■ ENTRIES SHOWN ■
---+---

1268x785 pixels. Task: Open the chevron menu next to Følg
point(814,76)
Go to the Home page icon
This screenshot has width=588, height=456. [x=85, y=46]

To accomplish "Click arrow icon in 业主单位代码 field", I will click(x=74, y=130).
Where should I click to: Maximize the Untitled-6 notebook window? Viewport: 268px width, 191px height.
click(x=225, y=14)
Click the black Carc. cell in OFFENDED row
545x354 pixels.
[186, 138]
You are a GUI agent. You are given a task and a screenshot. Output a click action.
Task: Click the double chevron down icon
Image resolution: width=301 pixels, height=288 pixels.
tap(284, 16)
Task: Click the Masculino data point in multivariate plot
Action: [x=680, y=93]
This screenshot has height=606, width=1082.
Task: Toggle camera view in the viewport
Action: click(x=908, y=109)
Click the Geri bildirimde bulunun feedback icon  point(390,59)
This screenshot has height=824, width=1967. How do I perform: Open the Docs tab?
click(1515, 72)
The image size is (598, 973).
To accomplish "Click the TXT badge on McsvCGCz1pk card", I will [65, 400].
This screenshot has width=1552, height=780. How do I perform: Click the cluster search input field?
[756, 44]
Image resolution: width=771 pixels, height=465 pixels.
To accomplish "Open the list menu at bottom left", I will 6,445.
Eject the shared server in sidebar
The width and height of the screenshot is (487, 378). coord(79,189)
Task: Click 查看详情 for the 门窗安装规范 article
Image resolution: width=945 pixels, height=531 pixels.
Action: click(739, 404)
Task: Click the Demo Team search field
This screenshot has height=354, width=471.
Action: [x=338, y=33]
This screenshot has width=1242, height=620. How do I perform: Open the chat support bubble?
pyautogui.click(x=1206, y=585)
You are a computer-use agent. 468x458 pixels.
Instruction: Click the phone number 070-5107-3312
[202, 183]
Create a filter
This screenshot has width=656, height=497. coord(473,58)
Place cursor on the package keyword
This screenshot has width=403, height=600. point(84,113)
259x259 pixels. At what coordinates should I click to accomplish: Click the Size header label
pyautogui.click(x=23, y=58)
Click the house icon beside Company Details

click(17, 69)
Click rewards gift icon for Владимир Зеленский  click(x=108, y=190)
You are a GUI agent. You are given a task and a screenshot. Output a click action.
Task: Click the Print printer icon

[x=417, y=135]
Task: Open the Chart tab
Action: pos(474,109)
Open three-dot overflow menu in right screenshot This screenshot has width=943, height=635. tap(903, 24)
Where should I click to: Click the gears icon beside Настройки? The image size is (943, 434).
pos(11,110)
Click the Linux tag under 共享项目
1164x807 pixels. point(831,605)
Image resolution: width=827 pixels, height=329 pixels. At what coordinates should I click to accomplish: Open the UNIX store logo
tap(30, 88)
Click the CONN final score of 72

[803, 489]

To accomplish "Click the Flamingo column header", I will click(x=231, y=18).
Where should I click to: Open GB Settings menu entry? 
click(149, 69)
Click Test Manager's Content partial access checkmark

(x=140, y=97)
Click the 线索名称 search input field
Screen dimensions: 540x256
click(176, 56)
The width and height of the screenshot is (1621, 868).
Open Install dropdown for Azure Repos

---+---

■ WHAT YOU NEED TO DO ■
Only the lines from the one containing "Click the house icon beside Company Details" through the end of the entries above should be written out, exactly and in full.

■ RESULT BELOW ■
Click the house icon beside Company Details

click(17, 69)
Click rewards gift icon for Владимир Зеленский  click(x=108, y=190)
You are a GUI agent. You are given a task and a screenshot. Output a click action.
Task: Click the Print printer icon

[x=417, y=135]
Task: Open the Chart tab
Action: pos(474,109)
Open three-dot overflow menu in right screenshot This screenshot has width=943, height=635. tap(903, 24)
Where should I click to: Click the gears icon beside Настройки? The image size is (943, 434).
pos(11,110)
Click the Linux tag under 共享项目
1164x807 pixels. point(831,605)
Image resolution: width=827 pixels, height=329 pixels. At what coordinates should I click to accomplish: Open the UNIX store logo
tap(30, 88)
Click the CONN final score of 72

[803, 489]

To accomplish "Click the Flamingo column header", I will click(x=231, y=18).
Where should I click to: Open GB Settings menu entry? 
click(149, 69)
Click Test Manager's Content partial access checkmark

(x=140, y=97)
Click the 线索名称 search input field
Screen dimensions: 540x256
click(176, 56)
The width and height of the screenshot is (1621, 868).
Open Install dropdown for Azure Repos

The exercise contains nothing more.